CreditAccess Grameen Limited
- Type: Public Ltd. Co.
- Traded as: NSE: CREDITACC, BSE: 541770
- Industry: Financial Services
- Founded: 1999
- Headquarters: Bengaluru, India
- Number of locations: 1,967
- Area served: 16 states & 1 union territory
- Key people: Udaya Kumar Hebbar (Managing Director); Ganesh Narayanan (Chief Executive Officer);
- Services: Financial services
- Revenue: ₹5,173 crore (US$540 million) (2024)
- Net income: ₹1,446 crore (US$150 million) (2024)
- Total assets: ₹28,846 crore (US$3.0 billion) (2024)
- Total equity: ₹6,570 crore (US$680 million) (2024)
- Number of employees: 19,395 (2024)
- Rating: AA− stable
- Website: www.creditaccessgrameen.in

= CreditAccess Grameen =

Non-Banking Financial Company

CreditAccess Grameen Limited (CA Grameen) is an Indian microfinance institution founded in 1999, headquartered in Bengaluru, which serves customers predominantly in rural areas. The company is engaged in providing microfinance services to women from low-income households who are enrolled as members and organized in Joint Liability Groups.

==History==
CreditAccess Grameen (CA Grameen) was established in 1999 by Vinatha M. Reddy, who was inspired by the book “Give Us Credit” by Alex Counts, President & CEO of Grameen Foundation USA.

Reddy, who was then running an NGO named the T. Muniswammapa Trust, managed to obtain a US$35,000 grant from the Grameen Foundation to replicate the model in India. As a result, Grameen Koota was born, and as the concept became more popular.

In 2007, the company was renamed Grameen Financial Services Private Limited.

On March 14, 2008, the company changed its name, following which the Reserve Bank of India (RBI) issued a updated Certificate of Registration on July 28, 20092, to reflect the corporate name change.

Since then, the former owners have made way for new promoters, including CreditAccess India B.V., a Dutch-based Asia-focused microfinance major that has invested INR 968 crore in CA Grameen since 2009. Udaya Kumar Hebbar joined as CEO in 2010, and has acquired a larger role as MD and CEO since 2016.

On 23 August 2018, the company was listed on National Stock Exchange and Bombay Stock Exchange following its initial public offering.

In September 2019, Citigroup partnered with CA Grameen to finance 75,000 Women Entrepreneurs in India.

CreditAccess Grameen acquired Madura Micro Finance at the deal of INR 876 crore in November 2019.

CA Grameen also invested INR 150 crore through subordinated debt in Madura Micro Finance in December 2021.
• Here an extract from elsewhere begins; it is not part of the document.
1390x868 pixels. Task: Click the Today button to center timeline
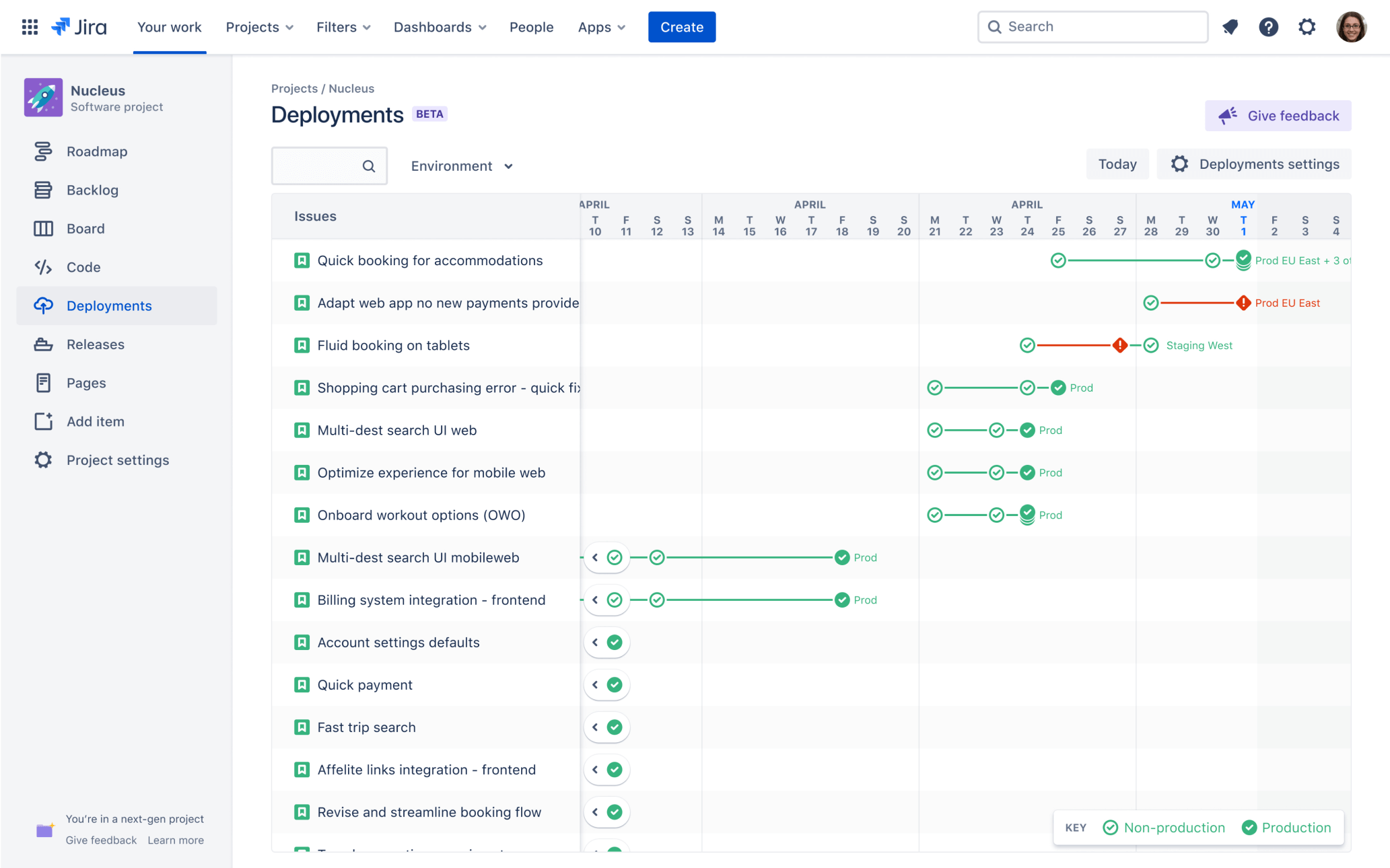[1117, 164]

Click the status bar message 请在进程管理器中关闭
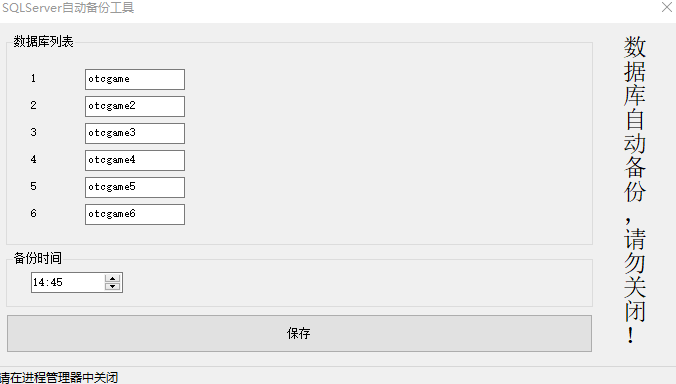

U.S. International Development Finance Corporation, the US Government's development finance institution signed a loan agreement of US$35 million with CA Grameen in November 2022.

In June 2023, CA Grameen signed a syndicated social loan facility of up to US$200 million, the first in the microfinance industry and the fourth in the country.
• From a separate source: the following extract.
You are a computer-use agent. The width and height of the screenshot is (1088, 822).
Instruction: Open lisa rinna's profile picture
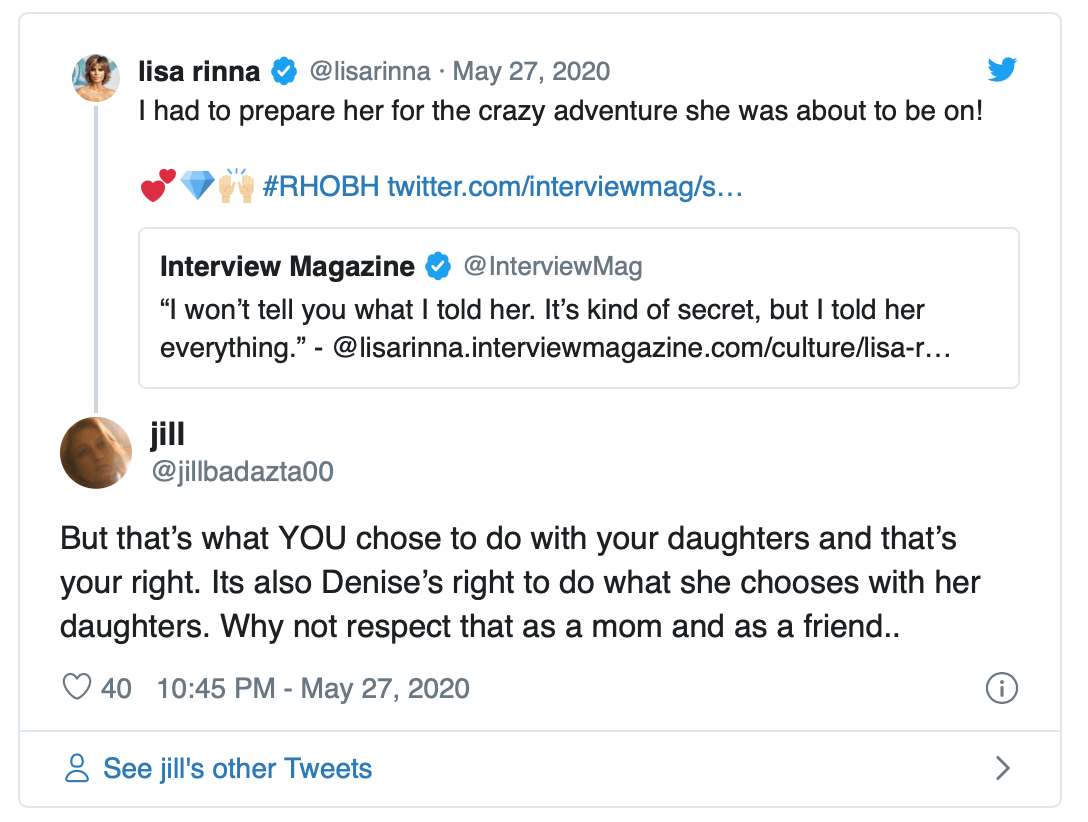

Ganesh Narayanan was appointed as the CEO with effect from August 1, 2023, while Udaya Kumar Hebbar continues to oversee the firm as MD.

In 2026, CreditAccess Grameen received Platinum Winner honors at the Global ESG Awards in the Women Empowerment category. The award recognizes institutions's commitment to gender inclusion and its work serving 4.5 million women borrowers in rural India.

== Operations ==
As of June 2026, the company's footprint spans 16 states and 1 UT, and has network of 2,276 branches with over 21,981 employees, serving more than 44 lakh customers.